Ce projet de loi s'inscrit donc... Et je remercie son auteur - j'en profite pour dire qu'enfin le PLR se lance dans la transition énergétique, et j'en suis très content, nous en sommes très contents... (Commentaires.) ...et M. Zweifel nous répondra plus tard, j'imagine. Ce projet vise à récupérer la chaleur émise dans toutes les zones industrielles. Il y a eu des expériences moins heureuses que celle menée par les autorités communales de Meyrin avec les Services industriels, le canton et les associations d'habitants, des expériences qui ont échoué, si j'ose dire - à Plan-les-Ouates par exemple, la Fondation pour les terrains industriels s'active aussi.

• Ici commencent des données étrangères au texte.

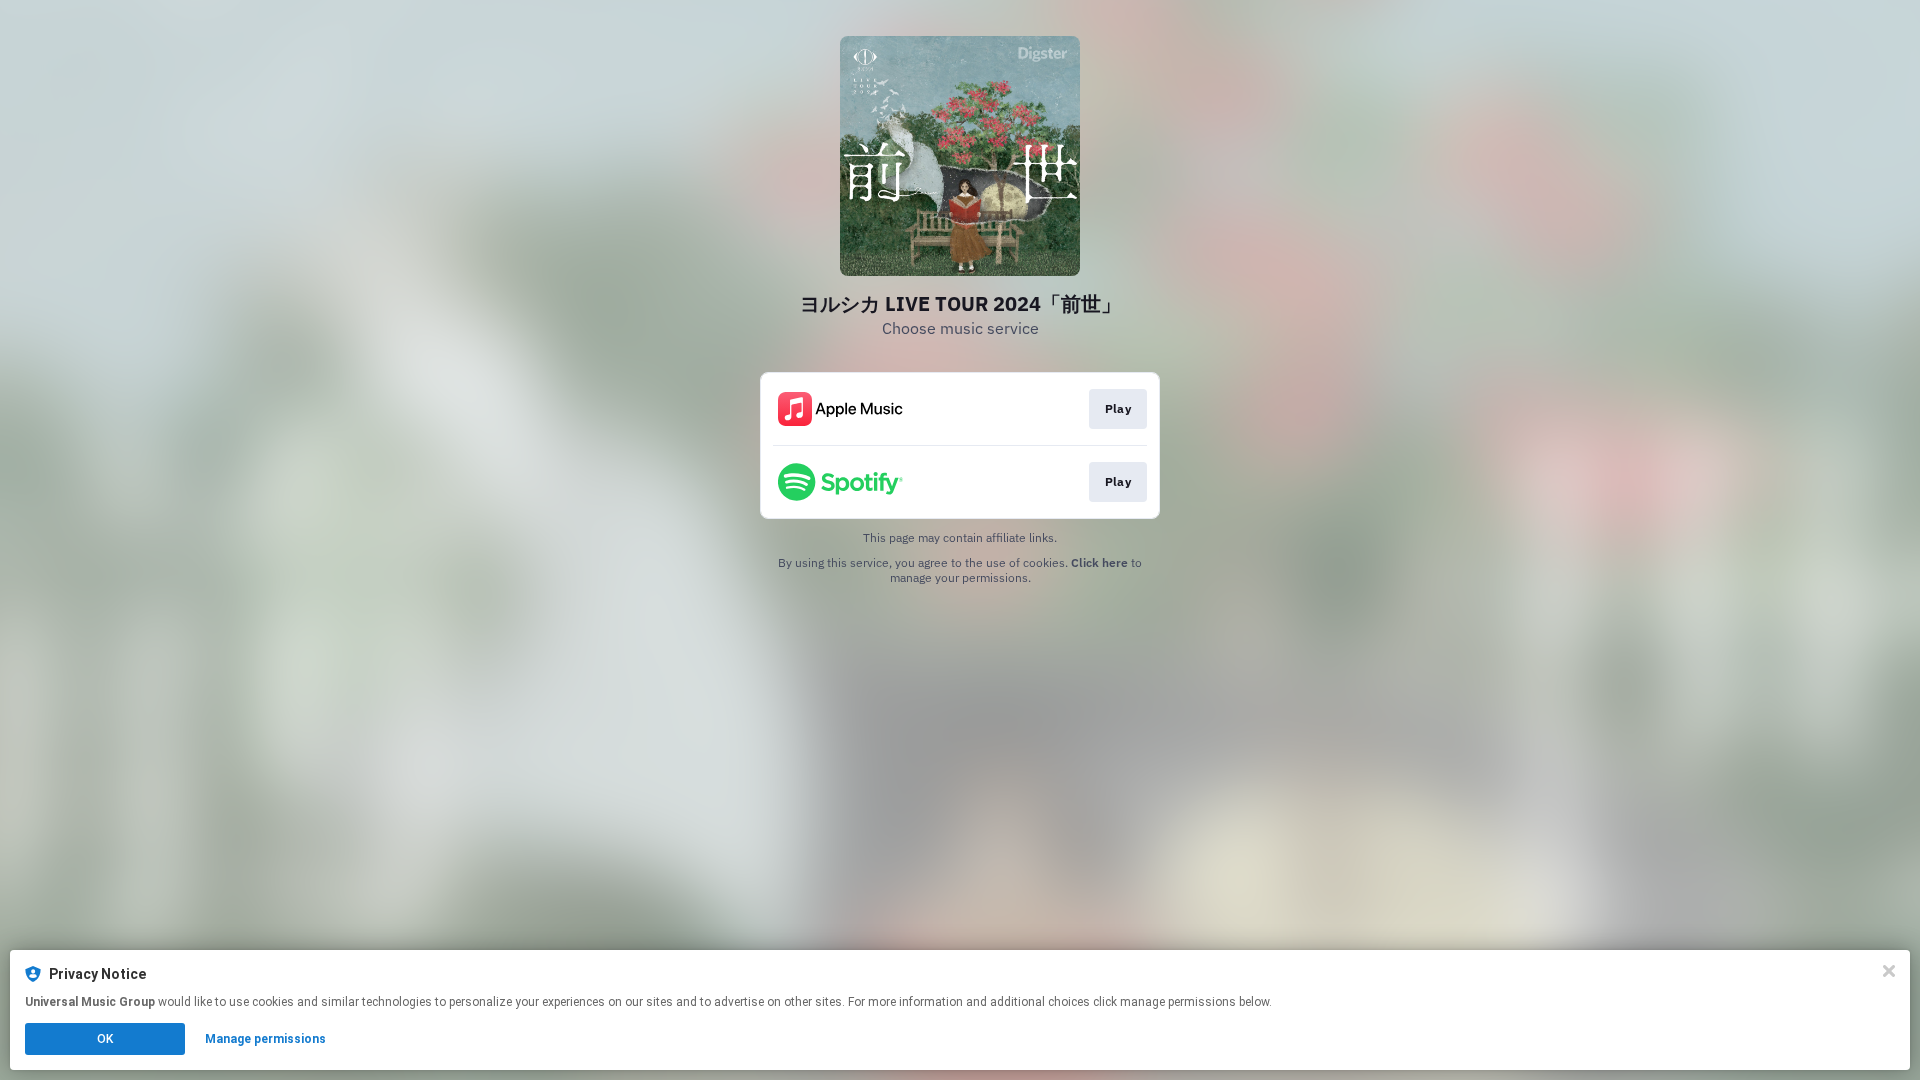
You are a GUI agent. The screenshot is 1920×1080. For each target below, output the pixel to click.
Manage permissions (265, 1039)
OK (105, 1039)
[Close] (1889, 971)
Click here (1099, 562)
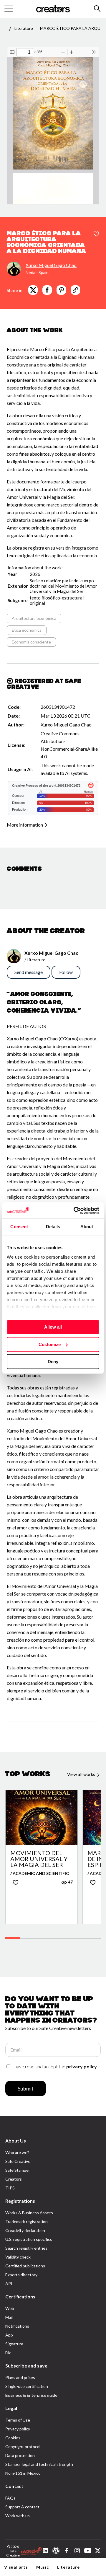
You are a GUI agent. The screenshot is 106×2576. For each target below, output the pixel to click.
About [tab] (86, 1226)
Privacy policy (17, 2428)
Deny (53, 1361)
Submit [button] (26, 2088)
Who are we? (17, 2152)
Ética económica (27, 630)
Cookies (12, 2437)
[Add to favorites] (96, 234)
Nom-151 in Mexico (23, 2473)
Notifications (17, 2326)
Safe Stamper (17, 2170)
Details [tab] (53, 1226)
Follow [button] (66, 972)
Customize (50, 1344)
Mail (9, 2317)
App (9, 2334)
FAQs (10, 2497)
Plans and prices (20, 2377)
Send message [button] (28, 972)
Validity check (18, 2256)
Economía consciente (31, 641)
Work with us (17, 2515)
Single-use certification (26, 2386)
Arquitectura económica (34, 618)
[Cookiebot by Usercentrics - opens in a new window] (74, 1210)
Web (9, 2308)
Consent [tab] (19, 1226)
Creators (13, 2178)
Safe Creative (17, 2161)
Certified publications (25, 2265)
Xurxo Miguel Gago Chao (51, 265)
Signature (14, 2343)
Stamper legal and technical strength (39, 2464)
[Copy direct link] (75, 290)
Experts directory (21, 2274)
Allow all (53, 1326)
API (8, 2283)
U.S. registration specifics (28, 2239)
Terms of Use (17, 2419)
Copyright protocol (22, 2446)
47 (70, 1881)
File (8, 2352)
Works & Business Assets (29, 2212)
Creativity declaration (25, 2230)
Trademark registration (26, 2221)
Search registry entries (26, 2248)
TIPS (10, 2187)
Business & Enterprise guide (31, 2395)
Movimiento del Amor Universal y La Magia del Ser (38, 1859)
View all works (81, 1774)
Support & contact (22, 2506)
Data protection (20, 2455)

Par ailleurs, nous sommes allés visiter l'entreprise Infomaniak - je le signale parce que j'y suis depuis des années: nous sommes très contents d'avoir cette entreprise, dont le directeur est un homme assez remarquable. (Remarque.) Nous avons été assez stupéfaits de voir à quel point cette entreprise développait ses data centers, qui produisent de la chaleur qui s'évapore et s'en va chauffer l'espace, chauffer l'atmosphère, participant malheureusement à l'effet de serre.
Présidence de Mme Céline Zuber-Roy, première vice-présidente
Ainsi, ce projet de loi vise à faciliter la récupération de chaleur. Il y a eu une petite divergence entre M. Pierre Eckert, enfin, les Verts, et la majorité - et je tiens tout de suite à le dire pour le Mémorial, la petite divergence consiste à déterminer s'il faut inscrire dans la loi le fait de ne pas subventionner les entreprises qui utiliseraient de l'électricité produite par du charbon et la revendraient, la remettraient à disposition pour faire quelque chose d'autre. La boucle ne serait plus vertueuse, elle serait vraiment catastrophique. Sur ce point, nous nous sommes tous entendus, mais j'ai accepté de prendre ce rapport de majorité dans la mesure où j'ai proposé...
La présidente. Vous passez sur le temps de votre groupe.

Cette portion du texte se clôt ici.